J'ai eu le même problème: Macway ne fait plus de disque dure pour mon macbook blanc de 2008. Ils ne vendent plus de modèles compatible et le vendeur m'a dit que j'aurais également du mal à en trouver ailleurs. 
Auriez vous une adresse à me conseiller pour en trouver? 

Autre question: j'aurais bien mis un ssd à la place de mon superdrive (et placer le superdrive dans un boitier externe). C'est possible sur un macbook de cette génération? 

Merci


----------



## etudiante31 (20 Mars 2013)

Bonjour à tous !

Je pense être dans la meme situation 
petit bruit au démarrage (tac tac tac) écran blanc gris et fichier avec le point d'interrogation ...
panique à bord 
essai n°2 pareil :afraid:
je sors la batterie la remet appuie fermement sur la batterie (inutile mais bon ça m'a rassuré) relance le système et là ouf tout fonctionne ! 
je me précipite sur mon DDE et fais une sauvegarde !! (vive time machine) 
 puis vite vite un tour sur le forum 
et là au fil des lectures ben ok mon disque dur est entrain de mourir !! bon c'est jamais le moment ! 

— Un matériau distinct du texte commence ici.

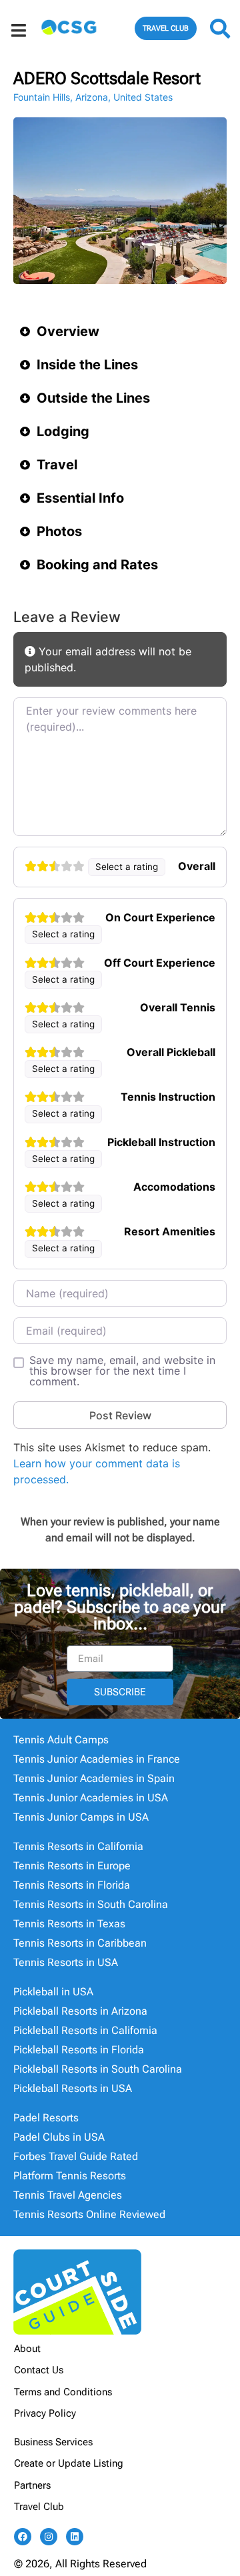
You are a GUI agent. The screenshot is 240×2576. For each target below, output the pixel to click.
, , (93, 97)
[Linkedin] (74, 2536)
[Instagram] (48, 2536)
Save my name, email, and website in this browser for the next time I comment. (122, 1371)
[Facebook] (22, 2536)
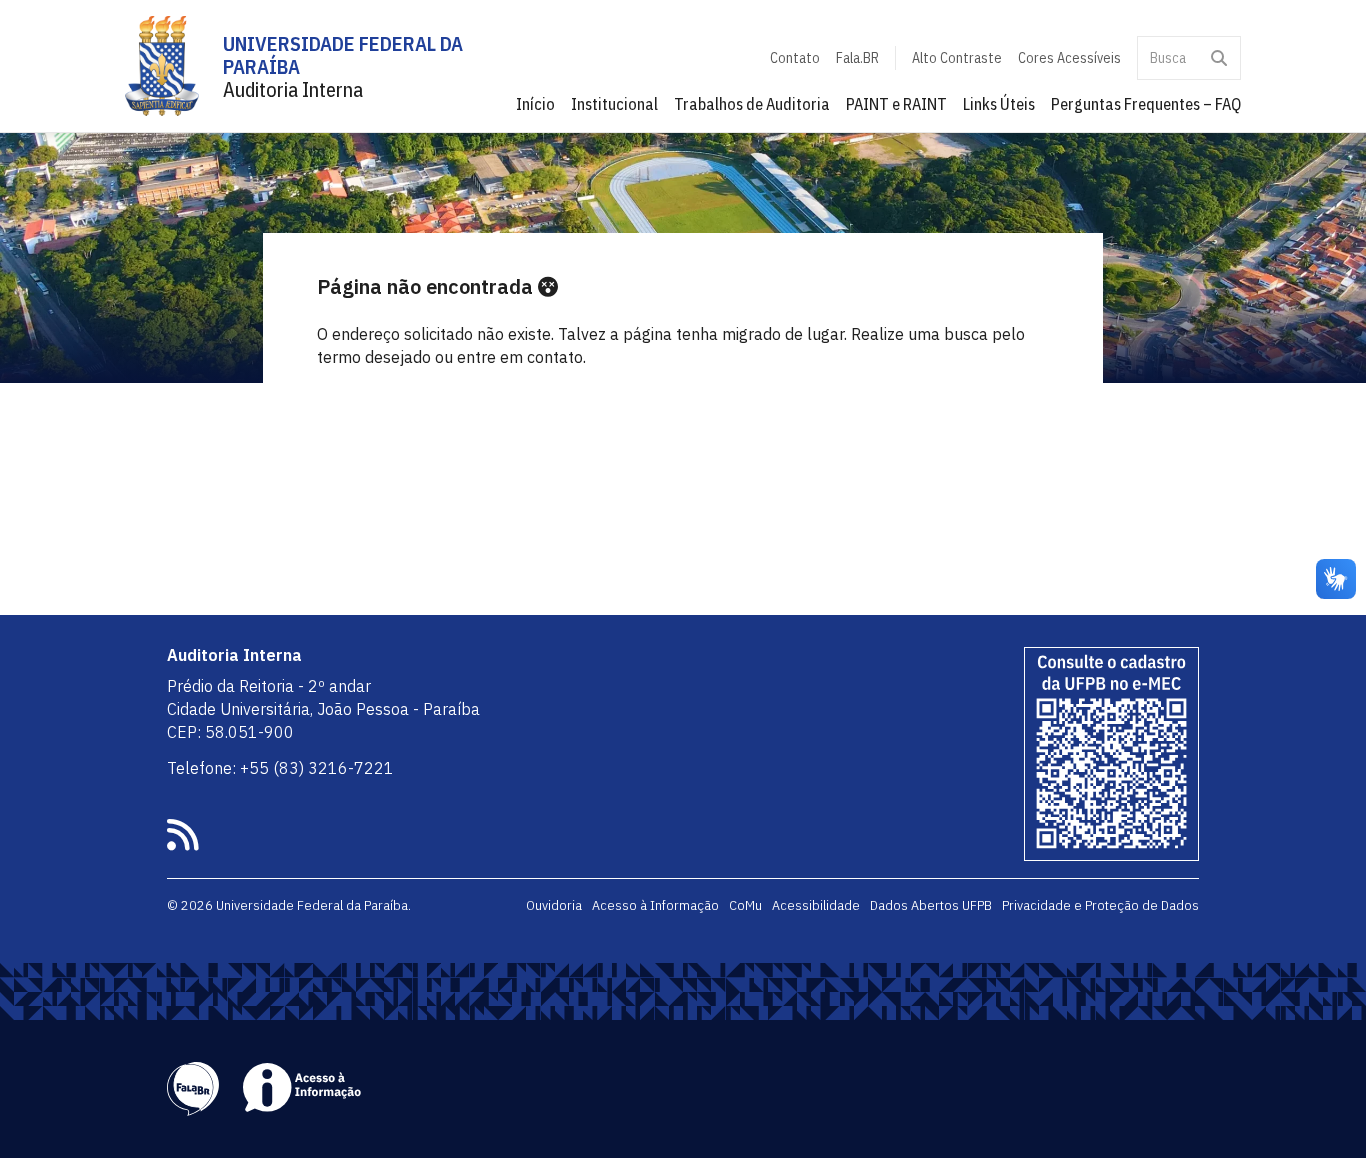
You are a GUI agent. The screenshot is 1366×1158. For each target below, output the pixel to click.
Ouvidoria (554, 905)
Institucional (614, 104)
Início (535, 104)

question: mon MB 13' est de 2008, avez vous trouver un endroit ou on peut acheter un DD ou bien dois je me résigner à changer mon mac (qui fonctionne à merveille) ? 

merci bcp


----------



## Anonyme (20 Mars 2013)

Bonjour,

si jamais tu peux avoir un deuxième disque dur externe disponible, fais un clone avec Carbon Copy Cloner ou Super Duper, ça sera beaucoup plus simple : il te suffira de cloner en sens inverse vers le DD interne neuf.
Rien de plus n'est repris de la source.